■ Your assignment
Quote the passage from the podcast summary below, from "Introduction to AI" through "understanding cause-and-effect relationships.", inclusive.

Unlocking Cells' Secrets: Diffusion, Deconvolution, & Discovery with Siyu He, author of Squidiff & CORAL
Digest
This podcast discusses the application of AI in biological research, focusing on two key projects: SquidDiff, a diffusion model predicting cellular responses to perturbations using transcriptome data; and Coral, a system integrating low and high-resolution tissue data via graph neural networks to create detailed tissue maps. The conversation highlights the accelerating pace of AI in biology, potentially delivering a century's worth of progress in the next decade. Challenges in accessing and utilizing biological data are addressed, emphasizing the need for a large-scale initiative, similar to the Manhattan Project, to unlock this data for AI-driven healthcare advancements. Existing projects like Google DeepMind's virtual cells and the Chan Zuckerberg Initiative's "Billion Cells" project are showcased, illustrating the current efforts in creating large-scale biological models. The podcast concludes with an optimistic outlook on AI's potential to revolutionize healthcare, improving disease treatment and extending lifespans, while acknowledging the importance of responsible AI development.
Outlines

Introduction to AI in Cellular Systems and Disease Mechanisms
Introduction of C.U.H.'s research using AI and single/spatial transcriptomics to understand cellular systems and disease mechanisms. This includes discussion of the complexity of biological systems and the challenge of understanding cause-and-effect relationships.

■ Records provided
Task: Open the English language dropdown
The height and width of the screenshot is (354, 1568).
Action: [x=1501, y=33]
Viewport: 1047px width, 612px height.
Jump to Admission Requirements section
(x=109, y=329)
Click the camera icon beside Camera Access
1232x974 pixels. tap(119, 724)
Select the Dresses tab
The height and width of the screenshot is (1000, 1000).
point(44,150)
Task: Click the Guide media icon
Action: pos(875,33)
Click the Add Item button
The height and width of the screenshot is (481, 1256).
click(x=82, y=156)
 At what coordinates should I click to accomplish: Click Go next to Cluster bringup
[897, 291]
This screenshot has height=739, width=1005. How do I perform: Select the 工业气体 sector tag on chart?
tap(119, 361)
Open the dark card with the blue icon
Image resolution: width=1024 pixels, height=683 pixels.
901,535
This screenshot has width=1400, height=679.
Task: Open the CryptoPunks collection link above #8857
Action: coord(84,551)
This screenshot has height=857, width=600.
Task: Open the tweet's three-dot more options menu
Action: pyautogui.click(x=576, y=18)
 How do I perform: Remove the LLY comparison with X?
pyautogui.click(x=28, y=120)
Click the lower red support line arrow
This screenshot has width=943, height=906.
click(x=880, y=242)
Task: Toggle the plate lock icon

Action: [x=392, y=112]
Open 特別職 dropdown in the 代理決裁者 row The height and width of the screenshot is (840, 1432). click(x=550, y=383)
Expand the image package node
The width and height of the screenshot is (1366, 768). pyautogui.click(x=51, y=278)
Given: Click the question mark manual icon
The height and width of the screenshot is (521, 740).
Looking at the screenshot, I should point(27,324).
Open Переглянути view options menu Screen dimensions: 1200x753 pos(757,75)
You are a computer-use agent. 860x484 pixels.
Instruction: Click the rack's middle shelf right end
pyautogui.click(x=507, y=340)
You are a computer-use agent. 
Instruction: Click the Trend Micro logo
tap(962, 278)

■ Response to the exercise
Introduction to AI in Cellular Systems and Disease Mechanisms
Introduction of C.U.H.'s research using AI and single/spatial transcriptomics to understand cellular systems and disease mechanisms. This includes discussion of the complexity of biological systems and the challenge of understanding cause-and-effect relationships.